Oh my.......................................that is beyond superb!    And so are your pictures.


----------



## atencioee (May 28, 2020)

GTs58 said:


> Oh my.......................................that is beyond superb!    And so are your pictures. View attachment 1202415



Thanks brother!


----------



## 1817cent (May 28, 2020)

Fantastic!  Very nice!!


----------



## rollfaster (May 29, 2020)

Excellent!!


----------



## Eddieman (May 29, 2020)

WOW! nice job. Panthers rule.


----------



## Schwinnbikedude (May 29, 2020)

Amazing!!  Hope my black and red panther can look this good one day. Did you repaint if so looks great!


----------



## vincev (May 29, 2020)

As good as they get !! beautiful.


----------



## DonChristie (May 29, 2020)

Dad must be proud, looks great!
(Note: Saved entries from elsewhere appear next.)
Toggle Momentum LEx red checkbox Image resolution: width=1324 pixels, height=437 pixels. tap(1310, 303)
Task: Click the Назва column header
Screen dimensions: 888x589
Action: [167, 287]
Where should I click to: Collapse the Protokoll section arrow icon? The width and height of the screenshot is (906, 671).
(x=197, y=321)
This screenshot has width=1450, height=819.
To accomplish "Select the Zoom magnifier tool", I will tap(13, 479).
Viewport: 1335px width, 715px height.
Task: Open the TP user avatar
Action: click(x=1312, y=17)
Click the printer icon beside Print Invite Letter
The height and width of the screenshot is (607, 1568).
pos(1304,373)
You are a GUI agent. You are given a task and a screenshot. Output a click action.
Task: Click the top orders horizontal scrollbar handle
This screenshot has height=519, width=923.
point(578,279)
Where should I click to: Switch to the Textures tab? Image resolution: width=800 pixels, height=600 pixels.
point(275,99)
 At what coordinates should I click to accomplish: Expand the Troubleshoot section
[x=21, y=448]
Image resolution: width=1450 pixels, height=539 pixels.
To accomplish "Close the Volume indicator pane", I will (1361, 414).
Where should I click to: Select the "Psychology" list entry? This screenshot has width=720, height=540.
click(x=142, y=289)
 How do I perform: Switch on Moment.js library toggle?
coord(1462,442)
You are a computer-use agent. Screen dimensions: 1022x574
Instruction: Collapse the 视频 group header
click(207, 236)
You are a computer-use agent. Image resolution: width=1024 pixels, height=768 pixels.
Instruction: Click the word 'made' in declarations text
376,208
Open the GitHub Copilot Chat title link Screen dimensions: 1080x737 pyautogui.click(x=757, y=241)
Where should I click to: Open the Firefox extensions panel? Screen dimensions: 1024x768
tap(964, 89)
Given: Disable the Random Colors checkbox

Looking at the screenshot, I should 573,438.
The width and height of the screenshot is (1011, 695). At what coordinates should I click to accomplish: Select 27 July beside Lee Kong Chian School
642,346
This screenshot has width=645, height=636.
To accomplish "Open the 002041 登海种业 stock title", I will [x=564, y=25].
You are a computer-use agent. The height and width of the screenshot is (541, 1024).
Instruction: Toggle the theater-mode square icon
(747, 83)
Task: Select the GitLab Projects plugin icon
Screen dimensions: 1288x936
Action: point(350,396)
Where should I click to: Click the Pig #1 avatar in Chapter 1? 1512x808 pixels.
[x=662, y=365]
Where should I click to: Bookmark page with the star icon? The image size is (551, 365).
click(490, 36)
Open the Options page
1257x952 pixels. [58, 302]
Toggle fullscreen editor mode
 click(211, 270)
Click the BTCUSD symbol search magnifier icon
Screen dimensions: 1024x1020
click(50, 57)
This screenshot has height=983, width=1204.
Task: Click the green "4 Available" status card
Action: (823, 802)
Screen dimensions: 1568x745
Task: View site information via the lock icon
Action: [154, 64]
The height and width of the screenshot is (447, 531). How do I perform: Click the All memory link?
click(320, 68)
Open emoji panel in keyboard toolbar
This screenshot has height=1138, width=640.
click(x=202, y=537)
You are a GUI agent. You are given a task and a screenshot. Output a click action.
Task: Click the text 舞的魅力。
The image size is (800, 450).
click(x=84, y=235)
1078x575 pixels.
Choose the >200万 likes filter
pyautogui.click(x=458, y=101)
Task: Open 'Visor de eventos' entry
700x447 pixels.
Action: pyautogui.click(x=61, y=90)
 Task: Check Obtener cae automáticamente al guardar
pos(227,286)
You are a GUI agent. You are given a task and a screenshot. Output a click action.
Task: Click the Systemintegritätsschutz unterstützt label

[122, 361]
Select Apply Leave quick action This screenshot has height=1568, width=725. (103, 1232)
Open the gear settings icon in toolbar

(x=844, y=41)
We need a pic of him riding it!


----------



## SJ_BIKER (May 29, 2020)

10+


----------



## Ozark Flyer (Jun 4, 2020)

Superb!


----------



## HARPO (Jun 5, 2020)

Beautiful job! Worth every hour you put into it.


----------



## Nashman (Aug 5, 2020)

I love that bike. I dig Panthers, have 2. 2 tone Green, black and red. Great job!!


----------



## atencioee (Aug 5, 2020)

Nashman said:


> I love that bike. I dig Panthers, have 2. 2 tone Green, black and red. Great job!!



That's awesome that you have two...they are beautiful bikes! There's something about those straightbars!


----------